Не знаю, отчего относительно меня у нее возникли новые иллюзии — это после столь многих разочарований; могла бы сообразить, что я тоже не подхожу на роль верного спутника, — в те годы никак невозможно было заподозрить во мне постоянного милого друга. К тому ж, я не скрывал, что женат.
Может быть, она обманывалась потому, что я явно не вел семейный образ жизни и не писал летучие стихи, но занимался приличным мужским ремеслом дизайнера, — к слову, я всегда так представляюсь дамам, чтобы избежать идиотских вопросов а что вы рисуете и вы ведь напишите мой портрет? Однако, проснувшись как-то у нее на матрасе, я понял, что она мне — нравится. При ее нраве, душе нараспашку, простодушной страстности и не столичной доверчивости с ней было легко; она была веселый, добрый и храбрый товарищ, а что, собственно говоря, еще требуется от женщины тридцатилетнему много работающему почти холостому художнику. К тому же, Анна прекрасно стряпала. И, судя по тому, как интенсивно варились ею теперь борщи, тушились овощи, запекалось мясо, она принялась за меня всерьез. К слову, я по какому-то наитию избегал приглашать ее в мастерскую, ссылаясь не ревнивую жену, разгуливавшую в это время, скажем, по Елисейским полям. Я чувствовал, что Алла из тех женщин, которым свойственны поползновения, чуть что-то им померещится и пригрезится, — оставаться жить. Так что палец ей в рот лучше было не класть.

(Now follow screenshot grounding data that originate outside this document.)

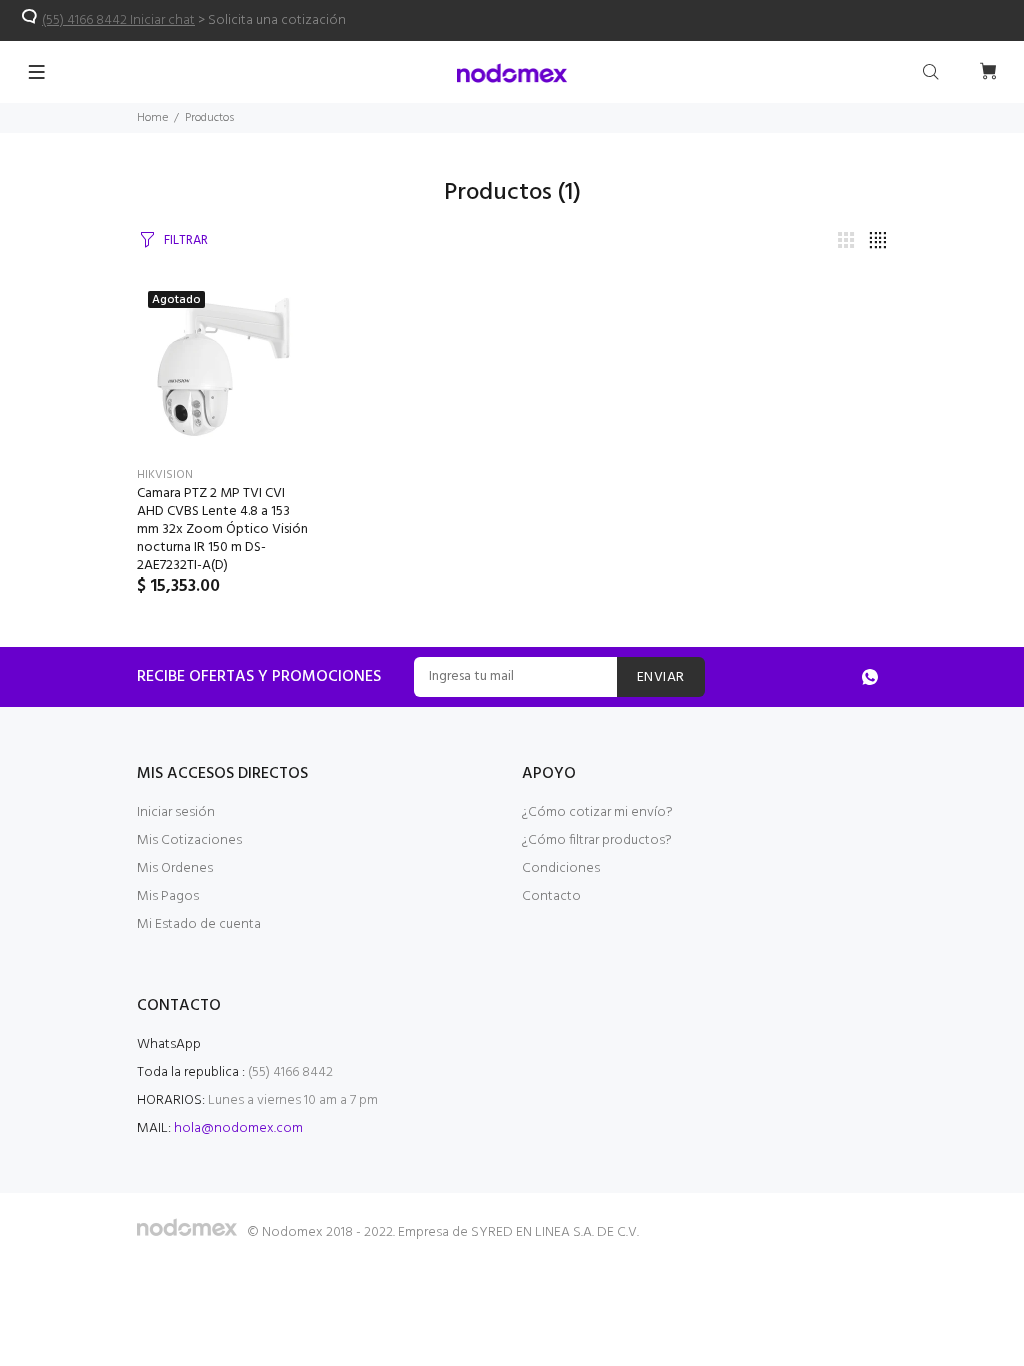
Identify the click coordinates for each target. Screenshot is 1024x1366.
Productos (209, 118)
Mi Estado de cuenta (199, 924)
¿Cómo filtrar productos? (597, 840)
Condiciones (561, 868)
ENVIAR (661, 677)
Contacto (551, 896)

Так вот, о серьезности ее намерений. Помнится, как-то я сам себе устроил сравнительно недалекую командировку: отправился на этюды в провинцию; готовилась очередная всероссийская выставка, и я по глупости желал непременно в ней участвовать; призы, впрочем, были: закупки, стипендии с отправкой в Италию… Времена были варварские, еще советские, и мои натюрморты-расчлененки на выставку никак не попали бы. И я пытался заставить себя пейзажничать…
В гостинице было тошно: ужасный номер, вода в кране — как манна небесная, мыши, телевизор дает только звук, ресторан отвратительный, с тараканами, бегающими по скатерти. И вот, когда я на вторые сутки вечером под рваные хрипы слепого телевизора валялся на постели поверх шерстящего даже сквозь штаны одеяла, понимая, что с неотвратимостью под звуки каких-нибудь «Листьев желтых» сегодня вечером вдрызг надерусь в этом самом гостиничном кабаке, — дверь отворилась и вошла Алла.
Как она меня нашла, ума не приложу: впрочем, я ей обмолвился, что еду в командировку в Калужскую область. Оказывается, она обзвонила гостиницы всех уездных городков, и уже во второй меня обнаружила… Вот так и может зародиться глубокое чувство: я встретил ее, как осажденный город принимает героев освободителей. Мы провели вместе три дивных дня, своего рода медовый месяц, и этот городишко остался в моей памяти не засраным и покосившимся, но милым как позабытая провинциальная любовь. С гужевым транспортом на улицах — попросту, с телегами, которые перетягивали с холма на холм — городок был горбат — облезлые битюги; с щемящей сладостью пустых октябрьских садов, обдерганных палисадов, выцветших ситцевых занавесок на кривых окошках с геранью, и сиротском, тающем в вороньем грае, в прозрачном горьком от прели воздухе, — от его осенней остроты перехватывало дыхание, — звоне колоколов единственной во всей округе изъеденного красного кирпича церкви… Даже пейзаж сочинить захотелось… Кстати, это был единственный случай, когда я испытал к Анне благодарность. Ближе к Новому году она принялась меня ревновать.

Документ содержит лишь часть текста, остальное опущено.